Aun así, antes de comprar el aerotermo conviene revisar los estatutos de la propia comunidad. Algunas normas internas tienen reglas específicas sobre elementos visibles desde la calle o patios comunes, incluso si el espacio es privativo. En zonas protegidas del centro histórico de Madrid o en barrios como Valdebebas, cualquier cambio en la fachada puede tener restricciones estéticas. Leer esas cláusulas previas ahorra disgustos y posibles multas por no cumplir con lo pactado entre vecinos.
La cubierta del edificio: más libertad y más coste
Colocar la unidad exterior en la cubierta del bloque es, sobre el papel, la opción que menos roces genera con los vecinos. Al estar lejos de las ventanas del patio o de los tendederos privativos, el ruido de la máquina deja de ser un problema real en juntas densas como las de Zarzaquemada o San Nicasio. Además, al tratarse de un elemento común, el debate se centra en la estética desde la vía pública y no en la molestia directa a quien tiene la bomba a dos metros de su dormitorio.
Esa libertad tiene un precio tangible que suele inflar la partida final del presupuesto. La distancia obliga a bajar todo el circuito hidráulico por patinillos existentes o a crear nuevas canalizaciones hasta la vivienda concreta. A esto se suma la necesidad de montar una bancada antivibratoria sólida para evitar que las vibraciones viajen por la estructura hacia los pisos inferiores. Cuanto mayor sea la longitud del tendido y más complejo el recorrido vertical, más sube el coste de materiales y horas de trabajo.
Qué limita la ordenanza municipal en las zonas protegidas
En el centro histórico y en los ámbitos con protección urbanística, la normativa municipal pone el foco en lo que se ve desde la calle. No basta con tener sitio físico para colocar el equipo; hay que cumplir reglas de integración paisajística que restringen huecos, volúmenes o incluso la presencia de unidades exteriores visibles. Esto condiciona dónde puede ir el ventilador antes de hablar de rendimiento o precio. En bloques antiguos del casco antiguo madrileño, por ejemplo, cualquier modificación en fachada requiere informes técnicos específicos que pueden tardar meses o simplemente no autorizar la instalación.
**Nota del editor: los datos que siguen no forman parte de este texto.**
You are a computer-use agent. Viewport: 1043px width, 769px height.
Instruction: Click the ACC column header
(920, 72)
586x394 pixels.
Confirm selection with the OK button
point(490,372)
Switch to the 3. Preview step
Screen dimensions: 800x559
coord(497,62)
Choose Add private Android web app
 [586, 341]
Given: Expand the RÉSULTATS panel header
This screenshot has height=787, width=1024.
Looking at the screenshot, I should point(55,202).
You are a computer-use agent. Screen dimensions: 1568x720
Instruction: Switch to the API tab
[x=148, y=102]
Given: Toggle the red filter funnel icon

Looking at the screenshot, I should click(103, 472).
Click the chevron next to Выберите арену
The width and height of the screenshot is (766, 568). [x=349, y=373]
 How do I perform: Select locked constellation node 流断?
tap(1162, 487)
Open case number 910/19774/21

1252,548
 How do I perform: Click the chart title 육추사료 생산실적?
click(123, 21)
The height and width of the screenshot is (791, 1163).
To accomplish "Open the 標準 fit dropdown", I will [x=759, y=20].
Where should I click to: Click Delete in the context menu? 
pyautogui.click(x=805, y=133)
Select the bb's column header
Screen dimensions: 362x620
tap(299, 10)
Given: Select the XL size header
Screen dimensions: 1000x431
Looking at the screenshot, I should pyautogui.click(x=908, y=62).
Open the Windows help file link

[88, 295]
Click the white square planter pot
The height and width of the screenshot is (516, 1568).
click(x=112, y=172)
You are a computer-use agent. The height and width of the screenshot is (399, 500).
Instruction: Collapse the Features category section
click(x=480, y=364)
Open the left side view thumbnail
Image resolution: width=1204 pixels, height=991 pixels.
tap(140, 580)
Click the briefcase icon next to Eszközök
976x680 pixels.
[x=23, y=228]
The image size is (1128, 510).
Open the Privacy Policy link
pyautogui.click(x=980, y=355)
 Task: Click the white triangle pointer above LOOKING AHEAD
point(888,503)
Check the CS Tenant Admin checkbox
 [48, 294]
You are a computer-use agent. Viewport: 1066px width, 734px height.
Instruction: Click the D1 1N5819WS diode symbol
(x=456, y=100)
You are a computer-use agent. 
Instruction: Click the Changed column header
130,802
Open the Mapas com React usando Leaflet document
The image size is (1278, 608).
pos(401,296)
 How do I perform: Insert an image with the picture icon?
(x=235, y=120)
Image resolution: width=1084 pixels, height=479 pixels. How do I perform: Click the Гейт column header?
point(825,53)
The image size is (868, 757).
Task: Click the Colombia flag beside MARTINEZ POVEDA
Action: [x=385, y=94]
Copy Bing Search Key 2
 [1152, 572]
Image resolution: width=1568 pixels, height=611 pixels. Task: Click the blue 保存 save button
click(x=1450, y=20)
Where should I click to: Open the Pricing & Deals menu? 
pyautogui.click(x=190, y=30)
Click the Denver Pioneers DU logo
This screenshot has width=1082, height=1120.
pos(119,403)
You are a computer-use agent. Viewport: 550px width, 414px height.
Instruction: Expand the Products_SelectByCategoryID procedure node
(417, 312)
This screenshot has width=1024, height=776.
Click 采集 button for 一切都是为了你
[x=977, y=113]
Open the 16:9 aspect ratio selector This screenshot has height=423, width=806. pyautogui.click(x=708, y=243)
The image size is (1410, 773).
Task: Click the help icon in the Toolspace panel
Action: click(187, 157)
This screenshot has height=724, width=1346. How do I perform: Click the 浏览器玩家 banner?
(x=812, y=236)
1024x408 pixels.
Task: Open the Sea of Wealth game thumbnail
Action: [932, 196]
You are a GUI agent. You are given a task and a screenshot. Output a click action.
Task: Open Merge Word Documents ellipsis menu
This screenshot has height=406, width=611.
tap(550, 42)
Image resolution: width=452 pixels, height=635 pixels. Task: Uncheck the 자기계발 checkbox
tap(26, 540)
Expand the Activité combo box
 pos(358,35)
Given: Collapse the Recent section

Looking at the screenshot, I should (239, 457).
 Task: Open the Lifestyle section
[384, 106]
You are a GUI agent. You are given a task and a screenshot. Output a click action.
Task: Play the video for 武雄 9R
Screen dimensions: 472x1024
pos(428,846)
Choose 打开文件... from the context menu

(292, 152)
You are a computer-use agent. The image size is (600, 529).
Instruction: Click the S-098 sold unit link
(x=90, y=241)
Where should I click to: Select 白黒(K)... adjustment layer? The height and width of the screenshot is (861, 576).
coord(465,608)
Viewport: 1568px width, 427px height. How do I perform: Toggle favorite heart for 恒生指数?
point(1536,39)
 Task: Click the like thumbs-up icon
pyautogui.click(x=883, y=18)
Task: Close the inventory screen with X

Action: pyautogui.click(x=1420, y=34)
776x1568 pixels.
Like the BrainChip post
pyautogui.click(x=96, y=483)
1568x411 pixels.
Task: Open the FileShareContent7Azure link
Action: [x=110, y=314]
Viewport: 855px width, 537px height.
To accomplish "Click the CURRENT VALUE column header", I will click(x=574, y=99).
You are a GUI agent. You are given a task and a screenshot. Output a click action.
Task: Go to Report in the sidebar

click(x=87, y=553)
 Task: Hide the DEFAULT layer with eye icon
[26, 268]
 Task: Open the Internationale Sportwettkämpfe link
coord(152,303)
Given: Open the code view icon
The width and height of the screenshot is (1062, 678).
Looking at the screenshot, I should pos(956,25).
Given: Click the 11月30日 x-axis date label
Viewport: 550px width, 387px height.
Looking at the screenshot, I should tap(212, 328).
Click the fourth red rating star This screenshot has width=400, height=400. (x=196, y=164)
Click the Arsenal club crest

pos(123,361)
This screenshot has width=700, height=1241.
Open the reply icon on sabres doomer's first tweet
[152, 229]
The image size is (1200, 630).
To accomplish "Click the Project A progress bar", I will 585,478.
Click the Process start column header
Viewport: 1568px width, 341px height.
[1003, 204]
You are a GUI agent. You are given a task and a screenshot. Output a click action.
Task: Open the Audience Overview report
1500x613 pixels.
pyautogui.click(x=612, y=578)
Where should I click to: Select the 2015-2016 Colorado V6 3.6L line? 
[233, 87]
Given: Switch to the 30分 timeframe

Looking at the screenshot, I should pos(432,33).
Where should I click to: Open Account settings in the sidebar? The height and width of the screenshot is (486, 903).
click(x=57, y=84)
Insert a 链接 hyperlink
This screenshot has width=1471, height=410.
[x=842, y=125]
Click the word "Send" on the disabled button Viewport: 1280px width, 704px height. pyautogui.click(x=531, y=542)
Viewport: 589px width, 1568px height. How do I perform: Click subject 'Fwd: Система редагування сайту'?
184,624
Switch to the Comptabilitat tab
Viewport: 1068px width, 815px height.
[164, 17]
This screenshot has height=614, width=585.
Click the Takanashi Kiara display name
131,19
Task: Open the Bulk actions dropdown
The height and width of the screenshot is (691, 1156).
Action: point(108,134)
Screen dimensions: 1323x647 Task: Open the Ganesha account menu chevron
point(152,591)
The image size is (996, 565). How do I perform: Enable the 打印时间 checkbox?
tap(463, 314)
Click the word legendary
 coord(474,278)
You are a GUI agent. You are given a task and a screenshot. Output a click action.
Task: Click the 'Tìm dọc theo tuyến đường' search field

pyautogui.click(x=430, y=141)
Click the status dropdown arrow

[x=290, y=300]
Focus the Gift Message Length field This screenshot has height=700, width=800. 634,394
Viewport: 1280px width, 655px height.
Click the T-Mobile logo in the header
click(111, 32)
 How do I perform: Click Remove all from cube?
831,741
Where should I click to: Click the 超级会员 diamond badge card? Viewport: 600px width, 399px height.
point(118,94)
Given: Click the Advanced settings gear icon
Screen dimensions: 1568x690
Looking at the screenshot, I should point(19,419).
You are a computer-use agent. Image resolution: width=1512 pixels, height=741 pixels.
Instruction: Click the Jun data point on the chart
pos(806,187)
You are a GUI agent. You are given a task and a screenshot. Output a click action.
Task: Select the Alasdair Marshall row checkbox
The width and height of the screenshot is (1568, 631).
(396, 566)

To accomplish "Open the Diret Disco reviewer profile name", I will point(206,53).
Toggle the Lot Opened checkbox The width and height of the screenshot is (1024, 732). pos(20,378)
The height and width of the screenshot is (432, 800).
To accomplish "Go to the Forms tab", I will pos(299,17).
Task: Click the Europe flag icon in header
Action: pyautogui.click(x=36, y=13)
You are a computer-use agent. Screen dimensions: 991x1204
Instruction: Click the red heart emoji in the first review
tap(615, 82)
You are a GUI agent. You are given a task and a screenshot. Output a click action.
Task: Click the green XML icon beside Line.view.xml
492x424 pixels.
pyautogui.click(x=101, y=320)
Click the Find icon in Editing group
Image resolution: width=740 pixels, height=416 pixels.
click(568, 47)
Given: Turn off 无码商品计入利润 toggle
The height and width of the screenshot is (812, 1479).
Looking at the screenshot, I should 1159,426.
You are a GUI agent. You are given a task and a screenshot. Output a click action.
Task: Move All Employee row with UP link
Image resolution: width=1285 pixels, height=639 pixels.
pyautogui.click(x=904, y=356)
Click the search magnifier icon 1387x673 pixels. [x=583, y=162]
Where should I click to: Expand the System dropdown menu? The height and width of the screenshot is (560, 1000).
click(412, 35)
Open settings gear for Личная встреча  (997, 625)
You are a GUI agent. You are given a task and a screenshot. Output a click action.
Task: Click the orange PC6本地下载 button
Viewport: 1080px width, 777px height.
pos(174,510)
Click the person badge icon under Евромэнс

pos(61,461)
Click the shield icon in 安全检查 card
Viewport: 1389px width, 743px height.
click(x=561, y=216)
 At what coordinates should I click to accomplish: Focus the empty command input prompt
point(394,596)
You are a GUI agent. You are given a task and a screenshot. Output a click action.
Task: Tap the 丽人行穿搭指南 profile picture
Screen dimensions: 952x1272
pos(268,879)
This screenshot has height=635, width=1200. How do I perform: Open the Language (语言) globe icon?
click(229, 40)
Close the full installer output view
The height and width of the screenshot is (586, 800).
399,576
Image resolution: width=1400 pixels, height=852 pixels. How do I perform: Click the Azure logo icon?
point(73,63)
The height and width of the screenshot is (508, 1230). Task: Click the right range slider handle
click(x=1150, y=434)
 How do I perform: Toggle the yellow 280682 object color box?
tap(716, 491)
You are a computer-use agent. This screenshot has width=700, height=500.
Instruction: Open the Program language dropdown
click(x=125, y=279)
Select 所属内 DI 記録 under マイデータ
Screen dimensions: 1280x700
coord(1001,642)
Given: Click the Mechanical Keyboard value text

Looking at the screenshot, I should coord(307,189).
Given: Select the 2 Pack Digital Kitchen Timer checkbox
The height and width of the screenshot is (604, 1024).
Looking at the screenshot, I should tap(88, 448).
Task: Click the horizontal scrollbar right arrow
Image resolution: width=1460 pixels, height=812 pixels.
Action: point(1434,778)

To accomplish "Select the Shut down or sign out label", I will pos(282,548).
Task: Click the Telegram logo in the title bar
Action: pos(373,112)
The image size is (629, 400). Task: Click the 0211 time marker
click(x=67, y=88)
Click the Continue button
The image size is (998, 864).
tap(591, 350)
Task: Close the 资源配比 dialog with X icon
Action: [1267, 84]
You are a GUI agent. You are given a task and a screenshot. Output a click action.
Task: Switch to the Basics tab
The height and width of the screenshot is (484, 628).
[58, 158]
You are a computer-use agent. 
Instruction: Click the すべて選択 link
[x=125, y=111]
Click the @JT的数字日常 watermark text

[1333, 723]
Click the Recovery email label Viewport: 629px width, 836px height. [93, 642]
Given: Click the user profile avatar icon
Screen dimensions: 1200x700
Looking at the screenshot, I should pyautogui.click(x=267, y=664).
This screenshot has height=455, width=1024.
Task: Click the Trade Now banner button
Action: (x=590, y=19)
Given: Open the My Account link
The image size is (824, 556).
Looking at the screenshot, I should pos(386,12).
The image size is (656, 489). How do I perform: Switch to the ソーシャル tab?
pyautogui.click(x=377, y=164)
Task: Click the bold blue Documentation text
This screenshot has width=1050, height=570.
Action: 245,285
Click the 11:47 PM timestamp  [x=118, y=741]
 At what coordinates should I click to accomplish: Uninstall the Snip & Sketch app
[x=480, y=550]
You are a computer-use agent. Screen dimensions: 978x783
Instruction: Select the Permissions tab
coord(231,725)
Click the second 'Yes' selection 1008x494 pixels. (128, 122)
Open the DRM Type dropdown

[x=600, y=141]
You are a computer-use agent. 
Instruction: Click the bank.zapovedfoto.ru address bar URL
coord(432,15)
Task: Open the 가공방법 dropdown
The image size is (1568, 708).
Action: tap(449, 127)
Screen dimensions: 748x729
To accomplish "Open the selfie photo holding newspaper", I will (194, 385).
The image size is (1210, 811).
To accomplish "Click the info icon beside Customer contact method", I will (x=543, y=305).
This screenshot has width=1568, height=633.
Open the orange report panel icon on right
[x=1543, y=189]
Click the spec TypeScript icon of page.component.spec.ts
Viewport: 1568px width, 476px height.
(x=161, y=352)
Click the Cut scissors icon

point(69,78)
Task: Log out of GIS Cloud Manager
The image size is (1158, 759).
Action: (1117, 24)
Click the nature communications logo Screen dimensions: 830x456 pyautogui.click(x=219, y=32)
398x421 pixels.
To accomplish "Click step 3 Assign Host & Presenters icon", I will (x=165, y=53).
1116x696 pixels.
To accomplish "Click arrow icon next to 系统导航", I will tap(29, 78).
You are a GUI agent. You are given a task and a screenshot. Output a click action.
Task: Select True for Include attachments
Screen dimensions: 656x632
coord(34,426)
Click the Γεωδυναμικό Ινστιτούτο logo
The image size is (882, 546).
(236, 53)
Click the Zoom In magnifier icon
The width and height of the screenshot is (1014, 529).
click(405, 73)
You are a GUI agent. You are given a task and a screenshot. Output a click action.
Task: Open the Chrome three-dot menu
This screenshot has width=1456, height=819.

El caso más extremo dentro de nuestra área es Alcalá de Henares. Su casco histórico es Patrimonio de la Humanidad y tiene un régimen de protección de fachadas especialmente estricto. Allí, la viabilidad de poner una unidad exterior se comprueba antes que ninguna otra cosa: si la ordenanza no permite verla desde la vía pública, la opción queda descartada aunque el patio de luces tenga espacio. Antes de pedir presupuestos, conviene confirmar con el ayuntamiento qué permite la norma local en tu dirección concreta, porque muchas ofertas se quedan sin efecto al primer informe urbanístico.
Qué queda cuando ninguna ubicación es viable
Aunque la comunidad de propietarios bloquee la fachada o el patio de luces, todavía existe una vía más modesta: el aerotermo compacto. Este equipo solo produce agua caliente sanitaria, ocupa apenas lo que un termo eléctrico tradicional y supone la entrada económica más baja al mundo de las bombas de calor, alejándose de los costes completos de climatización. Es una solución pensada para quien quiere empezar sin grandes obras, pero conviene tener claro su alcance real.
Lo esencial es entender que no sustituye a tu sistema de calefacción actual; esa parte del hogar se mantiene igual, ya sea con radiadores de hierro fundido o con el gas natural centralizado. El aerotermo libera el consumo eléctrico del agua caliente, sí, pero deja intacta la factura de invierno por la temperatura ambiente. Es un paso parcial, no definitivo, útil para evaluar el funcionamiento del equipo antes de plantearse reformas mayores en emisores o instalaciones hidráulicas.